The problem :: Could you retype every line of the data underneath without altering anything?

Listed entries ::
↓↓↓
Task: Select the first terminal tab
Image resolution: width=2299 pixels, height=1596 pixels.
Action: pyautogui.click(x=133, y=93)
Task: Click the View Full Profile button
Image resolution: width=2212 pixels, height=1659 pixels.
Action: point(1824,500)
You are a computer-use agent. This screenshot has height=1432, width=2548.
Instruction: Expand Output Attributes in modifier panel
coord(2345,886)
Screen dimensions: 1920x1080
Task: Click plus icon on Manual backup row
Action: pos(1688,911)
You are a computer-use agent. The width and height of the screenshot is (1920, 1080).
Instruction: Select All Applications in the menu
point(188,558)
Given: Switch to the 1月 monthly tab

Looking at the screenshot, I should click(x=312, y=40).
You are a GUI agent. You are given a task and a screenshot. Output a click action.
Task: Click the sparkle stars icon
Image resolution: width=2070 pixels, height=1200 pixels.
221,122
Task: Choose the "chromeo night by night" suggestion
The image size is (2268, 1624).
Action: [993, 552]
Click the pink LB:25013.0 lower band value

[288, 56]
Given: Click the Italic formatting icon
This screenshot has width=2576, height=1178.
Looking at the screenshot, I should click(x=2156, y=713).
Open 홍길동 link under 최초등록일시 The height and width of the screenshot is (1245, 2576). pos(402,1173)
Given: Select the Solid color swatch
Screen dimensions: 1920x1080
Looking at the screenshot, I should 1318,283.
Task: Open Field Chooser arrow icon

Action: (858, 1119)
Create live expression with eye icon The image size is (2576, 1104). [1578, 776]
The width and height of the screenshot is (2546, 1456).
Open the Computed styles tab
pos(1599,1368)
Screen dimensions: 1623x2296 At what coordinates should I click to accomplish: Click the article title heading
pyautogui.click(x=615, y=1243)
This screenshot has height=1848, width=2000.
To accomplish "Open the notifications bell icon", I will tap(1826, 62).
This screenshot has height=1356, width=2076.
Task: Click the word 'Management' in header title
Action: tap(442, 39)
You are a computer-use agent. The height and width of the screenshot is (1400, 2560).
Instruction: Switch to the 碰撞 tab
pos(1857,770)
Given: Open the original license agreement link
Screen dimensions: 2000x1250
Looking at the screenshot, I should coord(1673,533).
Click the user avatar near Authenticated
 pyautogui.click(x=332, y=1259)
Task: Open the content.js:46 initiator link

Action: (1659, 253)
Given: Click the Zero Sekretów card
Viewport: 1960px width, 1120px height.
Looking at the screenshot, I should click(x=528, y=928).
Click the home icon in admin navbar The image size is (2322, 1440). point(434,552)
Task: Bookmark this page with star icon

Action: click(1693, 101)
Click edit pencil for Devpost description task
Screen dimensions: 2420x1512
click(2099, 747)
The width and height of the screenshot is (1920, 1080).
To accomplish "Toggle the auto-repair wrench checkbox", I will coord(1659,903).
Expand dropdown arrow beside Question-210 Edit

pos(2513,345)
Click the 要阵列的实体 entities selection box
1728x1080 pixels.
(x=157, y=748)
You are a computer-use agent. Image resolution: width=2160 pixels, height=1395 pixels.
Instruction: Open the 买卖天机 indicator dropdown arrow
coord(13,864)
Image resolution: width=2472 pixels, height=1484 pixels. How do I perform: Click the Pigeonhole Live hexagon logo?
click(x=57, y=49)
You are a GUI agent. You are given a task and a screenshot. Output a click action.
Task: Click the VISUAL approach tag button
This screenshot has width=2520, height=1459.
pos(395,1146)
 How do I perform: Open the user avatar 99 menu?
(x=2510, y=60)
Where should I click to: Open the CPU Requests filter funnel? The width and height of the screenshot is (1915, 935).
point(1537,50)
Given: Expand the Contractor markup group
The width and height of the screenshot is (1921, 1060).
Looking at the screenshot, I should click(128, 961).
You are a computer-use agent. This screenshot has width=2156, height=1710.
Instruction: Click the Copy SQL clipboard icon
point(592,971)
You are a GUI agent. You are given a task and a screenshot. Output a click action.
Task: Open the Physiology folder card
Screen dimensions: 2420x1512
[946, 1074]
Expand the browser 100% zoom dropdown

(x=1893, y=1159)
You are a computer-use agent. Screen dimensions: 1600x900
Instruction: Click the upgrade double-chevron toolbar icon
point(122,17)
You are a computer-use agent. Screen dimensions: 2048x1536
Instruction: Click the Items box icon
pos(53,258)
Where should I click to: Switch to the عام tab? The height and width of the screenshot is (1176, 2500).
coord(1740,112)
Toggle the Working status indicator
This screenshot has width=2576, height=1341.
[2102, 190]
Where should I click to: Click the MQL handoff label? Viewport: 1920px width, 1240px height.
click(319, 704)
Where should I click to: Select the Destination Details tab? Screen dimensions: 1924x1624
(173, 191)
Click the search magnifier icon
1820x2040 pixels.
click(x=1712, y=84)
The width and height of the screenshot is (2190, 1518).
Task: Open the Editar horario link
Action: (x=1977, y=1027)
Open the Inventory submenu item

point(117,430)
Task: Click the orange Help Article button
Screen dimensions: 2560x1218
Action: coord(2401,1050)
↑↑↑
Result for this exercise ::
Task: Select the first terminal tab
Image resolution: width=2299 pixels, height=1596 pixels.
Action: pyautogui.click(x=133, y=93)
Task: Click the View Full Profile button
Image resolution: width=2212 pixels, height=1659 pixels.
Action: point(1824,500)
You are a computer-use agent. This screenshot has height=1432, width=2548.
Instruction: Expand Output Attributes in modifier panel
coord(2345,886)
Screen dimensions: 1920x1080
Task: Click plus icon on Manual backup row
Action: pos(1688,911)
You are a computer-use agent. The width and height of the screenshot is (1920, 1080).
Instruction: Select All Applications in the menu
point(188,558)
Given: Switch to the 1月 monthly tab

Looking at the screenshot, I should click(x=312, y=40).
You are a GUI agent. You are given a task and a screenshot. Output a click action.
Task: Click the sparkle stars icon
Image resolution: width=2070 pixels, height=1200 pixels.
221,122
Task: Choose the "chromeo night by night" suggestion
The image size is (2268, 1624).
Action: [993, 552]
Click the pink LB:25013.0 lower band value

[288, 56]
Given: Click the Italic formatting icon
This screenshot has width=2576, height=1178.
Looking at the screenshot, I should click(x=2156, y=713).
Open 홍길동 link under 최초등록일시 The height and width of the screenshot is (1245, 2576). pos(402,1173)
Given: Select the Solid color swatch
Screen dimensions: 1920x1080
Looking at the screenshot, I should 1318,283.
Task: Open Field Chooser arrow icon

Action: (858, 1119)
Create live expression with eye icon The image size is (2576, 1104). [1578, 776]
The width and height of the screenshot is (2546, 1456).
Open the Computed styles tab
pos(1599,1368)
Screen dimensions: 1623x2296 At what coordinates should I click to accomplish: Click the article title heading
pyautogui.click(x=615, y=1243)
This screenshot has height=1848, width=2000.
To accomplish "Open the notifications bell icon", I will tap(1826, 62).
This screenshot has height=1356, width=2076.
Task: Click the word 'Management' in header title
Action: tap(442, 39)
You are a computer-use agent. The height and width of the screenshot is (1400, 2560).
Instruction: Switch to the 碰撞 tab
pos(1857,770)
Given: Open the original license agreement link
Screen dimensions: 2000x1250
Looking at the screenshot, I should coord(1673,533).
Click the user avatar near Authenticated
 pyautogui.click(x=332, y=1259)
Task: Open the content.js:46 initiator link

Action: (1659, 253)
Given: Click the Zero Sekretów card
Viewport: 1960px width, 1120px height.
Looking at the screenshot, I should click(x=528, y=928).
Click the home icon in admin navbar The image size is (2322, 1440). point(434,552)
Task: Bookmark this page with star icon

Action: click(1693, 101)
Click edit pencil for Devpost description task
Screen dimensions: 2420x1512
click(2099, 747)
The width and height of the screenshot is (1920, 1080).
To accomplish "Toggle the auto-repair wrench checkbox", I will coord(1659,903).
Expand dropdown arrow beside Question-210 Edit

pos(2513,345)
Click the 要阵列的实体 entities selection box
1728x1080 pixels.
(x=157, y=748)
You are a computer-use agent. Image resolution: width=2160 pixels, height=1395 pixels.
Instruction: Open the 买卖天机 indicator dropdown arrow
coord(13,864)
Image resolution: width=2472 pixels, height=1484 pixels. How do I perform: Click the Pigeonhole Live hexagon logo?
click(x=57, y=49)
You are a GUI agent. You are given a task and a screenshot. Output a click action.
Task: Click the VISUAL approach tag button
This screenshot has width=2520, height=1459.
pos(395,1146)
 How do I perform: Open the user avatar 99 menu?
(x=2510, y=60)
Where should I click to: Open the CPU Requests filter funnel? The width and height of the screenshot is (1915, 935).
point(1537,50)
Given: Expand the Contractor markup group
The width and height of the screenshot is (1921, 1060).
Looking at the screenshot, I should click(128, 961).
You are a computer-use agent. This screenshot has width=2156, height=1710.
Instruction: Click the Copy SQL clipboard icon
point(592,971)
You are a GUI agent. You are given a task and a screenshot. Output a click action.
Task: Open the Physiology folder card
Screen dimensions: 2420x1512
[946, 1074]
Expand the browser 100% zoom dropdown

(x=1893, y=1159)
You are a computer-use agent. Screen dimensions: 1600x900
Instruction: Click the upgrade double-chevron toolbar icon
point(122,17)
You are a computer-use agent. Screen dimensions: 2048x1536
Instruction: Click the Items box icon
pos(53,258)
Where should I click to: Switch to the عام tab? The height and width of the screenshot is (1176, 2500).
coord(1740,112)
Toggle the Working status indicator
This screenshot has width=2576, height=1341.
[2102, 190]
Where should I click to: Click the MQL handoff label? Viewport: 1920px width, 1240px height.
click(319, 704)
Where should I click to: Select the Destination Details tab? Screen dimensions: 1924x1624
(173, 191)
Click the search magnifier icon
1820x2040 pixels.
click(x=1712, y=84)
The width and height of the screenshot is (2190, 1518).
Task: Open the Editar horario link
Action: (x=1977, y=1027)
Open the Inventory submenu item

point(117,430)
Task: Click the orange Help Article button
Screen dimensions: 2560x1218
Action: coord(2401,1050)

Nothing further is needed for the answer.